Conocer a Mariquita Pérez es hablar de un fenómeno social y de Glamour, en una situación muy difícil y triste, en una España que estaba en guerra, cuando se fraguó el proyecto en 1938 y, que sale al mercado recién acabada prácticamente la Guerra Civil Española en noviembre de 1940.

Su creadora Doña Leonor Coello, hija del Conde de Coello de Portugal, perteneciente a una familia cómoda madrileña, con residencia en San Sebastián. Leonor se caracterizaba por los vestidos que confeccionaba ella misma para su hija, llamada también Leonor de Gongora y la muñeca de origen alemán de su hija, que la obtuvieron en una rifa benéfica para recaudar fondos destinados al frente, nunca imaginó la fama que esta muñeca podría llegar a tener.

Tras sus paseos diarios por la playa de La Concha de San Sebastián con dichos modelos de ambas, suscitó tal interés, incluso la abordaban para ver a Leonor, con ojos azules y a la muñeca, el conjunto que ese día exponían, como si fuera un pase de modelos por el paseo de La Concha.
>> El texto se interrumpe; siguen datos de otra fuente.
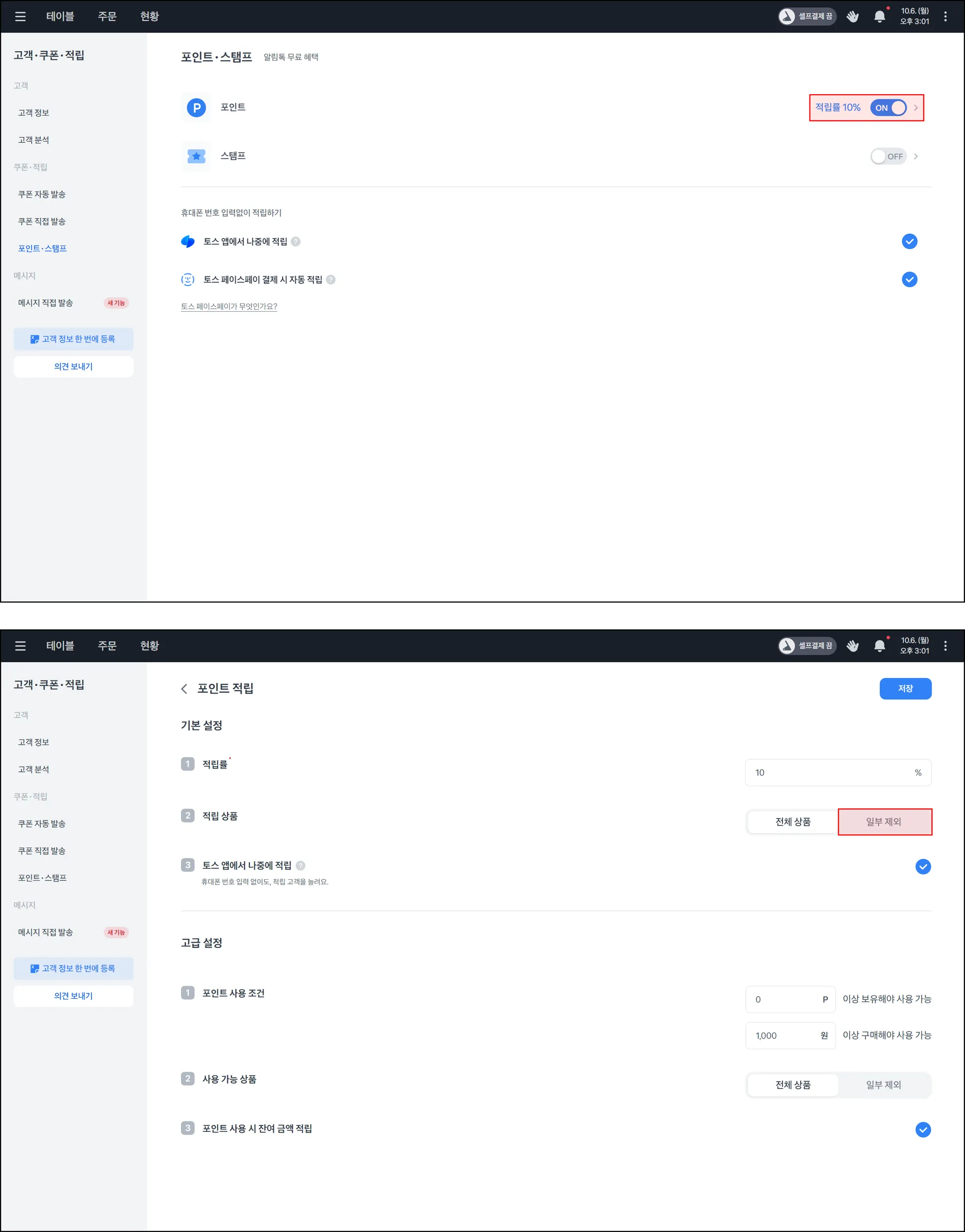Uncheck 포인트 사용 시 잔여 금액 적립

tap(923, 1129)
Este éxito obtenido por tales diseños dio pie a crear, como mujer visionaria que era, el proyecto MARIQUITA PEREZ, creando a su hija y a su juguete, musas de su iniciativa.
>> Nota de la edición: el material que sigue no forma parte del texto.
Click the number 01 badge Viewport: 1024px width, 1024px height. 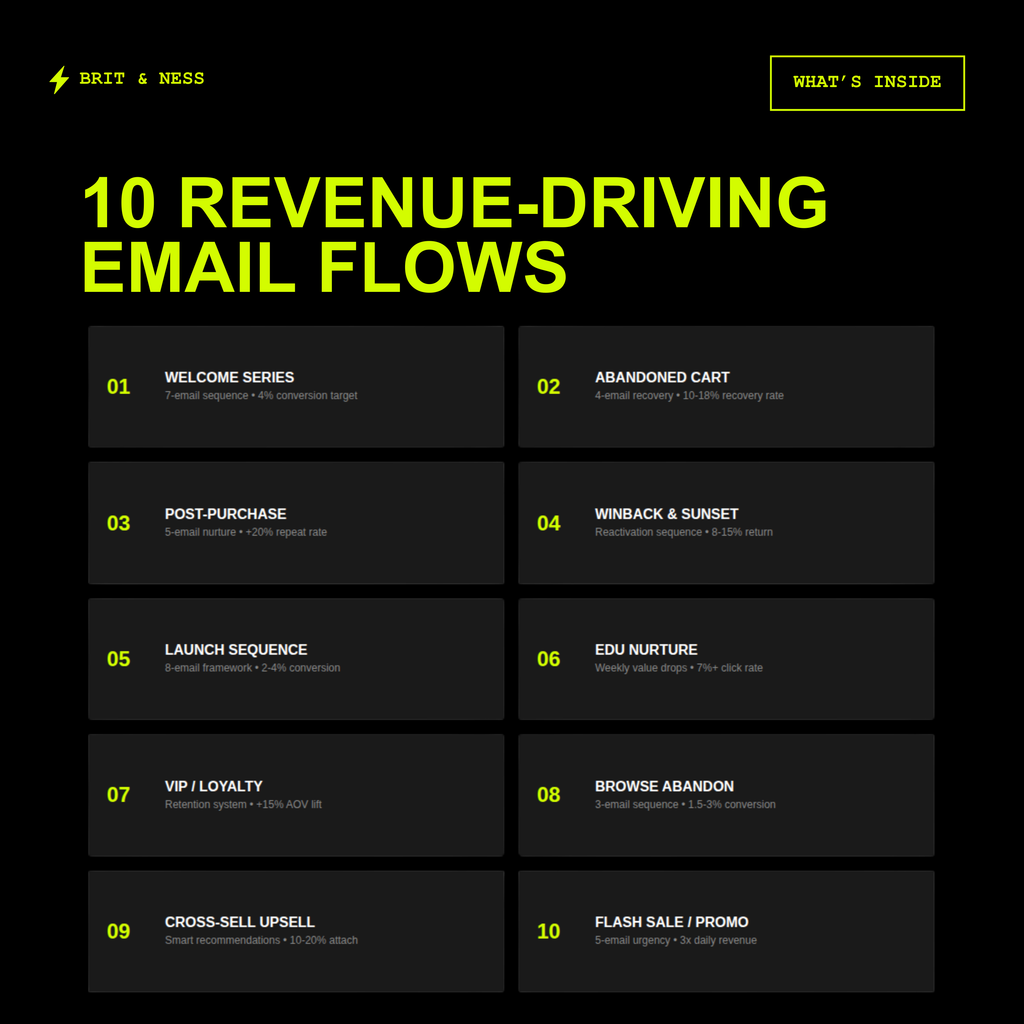[118, 387]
La idea la tenía, pero la parte económica le faltaba, le comenta a una amiga del colegio de Madrid, Los Sagrados Corazones, Maria del Pilar Luca de Tena de Fajalde, que si quiere ser socia capitalista del proyecto llamado MARIQUITA PEREZ S.A. y se toman destino a un pueblo de Alicante, a Onil, cuna de la industria de la muñeca Española, para hablar con el maestro muñequero Santiago Molina y le ordenan 1000 unidades de esta muñeca que tenía que tener las medidas y el aspecto idénticos en todo al de su hija Leonor.

Antes de este viaje, había que poner nombre a la muñeca, Leonor quería que tuviera un nombre muy español, por lo que no dudo a consultar a su marido Manuel de Góngora, escritor y redactor jefe de la revista Blanco y Negro y a su círculo de amistades intelectuales, en el que contaban con un, un director de teatro, un compositor y musico de zarzuelas, un novelistas y diplomado, un filósofo y académico y a un periodista. Llegan al acuerdo de llamarla María, pero deciden en su diminutivo, MARIQUITA y el apellido PEREZ por ser uno de los más comunes en España.

La composición de la originaria MARIQUITA PEREZ en 1939 era de cartón piedra, tanto la cabeza como el cuerpo era una mezcla de escayola, polvos de talco y pegamento, que una vez seco se le moldeaba con una lija. Su pelo era natural, ojos de cristal fijo con cejas y pestañas pintadas a trazo y boca cerrada. Su precio de salida al mercado a mediados de noviembre fue de 85 pesetas, siento el sueldo medio de un trabajador de unas 150 pesetas. Se fabricó durante más de 36 años a lo largo del 1939 hasta 1976, se modificó su estética varias veces, para ser el último modelo de plástico.

En el Museo del juguete de Lerma tenemos, las que todavía hacia Santiago Molina en Onil, con una característica que tiene los ojos durmientes, la boca abierta y muestra los dos dientes incisivos, su precio por entonces era de 110 pesetas.

Es a día de hoy y MARIQUITA PEREZ es objeto de estudios de marketing debido al ingenio y creatividad de Leonor Coello, en unos tiempos como ya hemos diño muy difíciles.